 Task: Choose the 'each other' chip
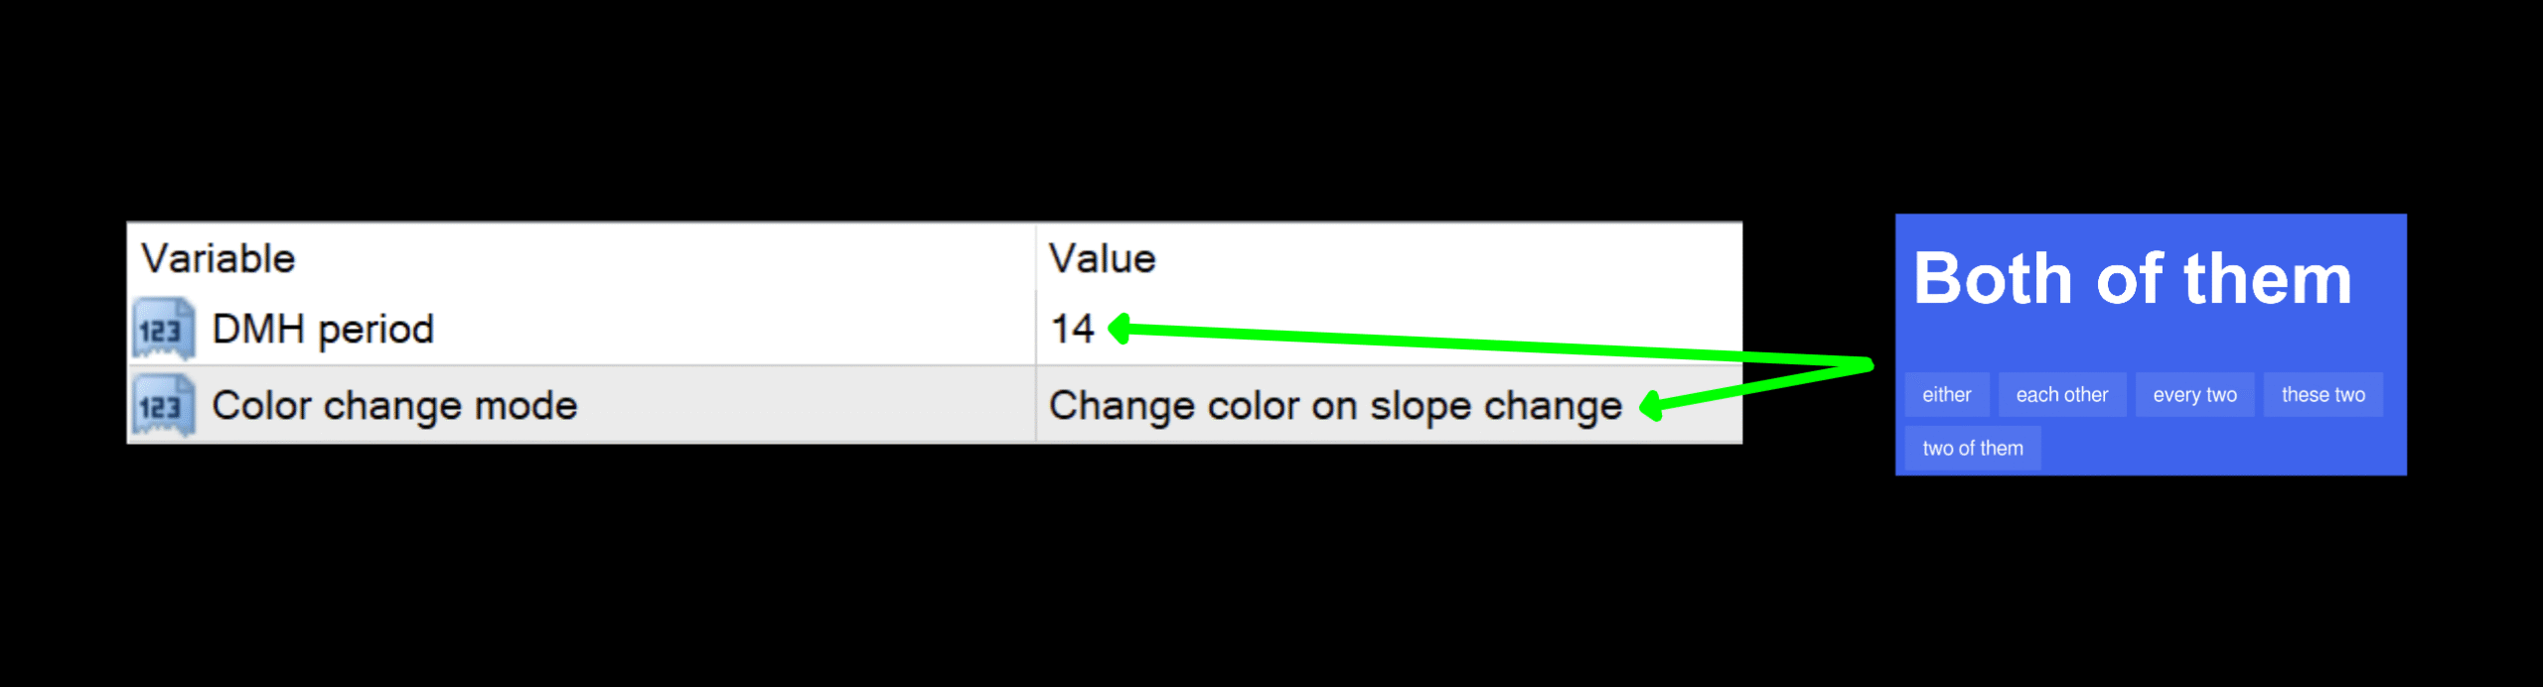click(x=2061, y=395)
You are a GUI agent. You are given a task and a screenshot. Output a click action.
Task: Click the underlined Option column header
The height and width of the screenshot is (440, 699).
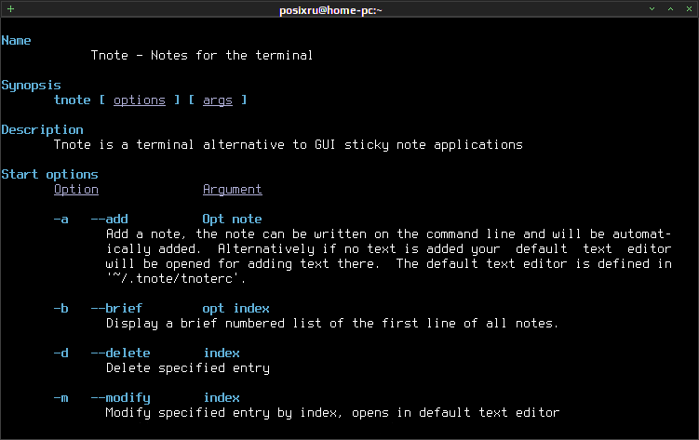click(76, 189)
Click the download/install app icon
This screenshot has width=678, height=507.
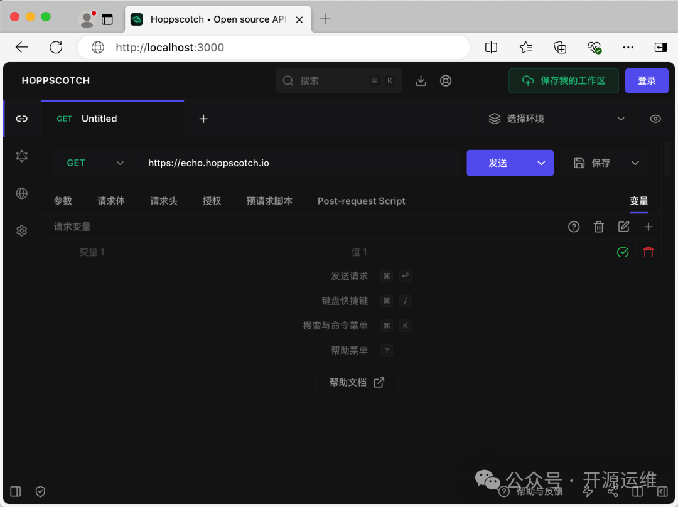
::::
THE TASK>
Transcribe the data exactly, minus any images.

WRITTEN REPLY>
 Task: Choose the 'each other' chip
click(x=2061, y=395)
You are a GUI agent. You are given a task and a screenshot. Output a click action.
Task: Click the underlined Option column header
The height and width of the screenshot is (440, 699).
click(76, 189)
Click the download/install app icon
This screenshot has width=678, height=507.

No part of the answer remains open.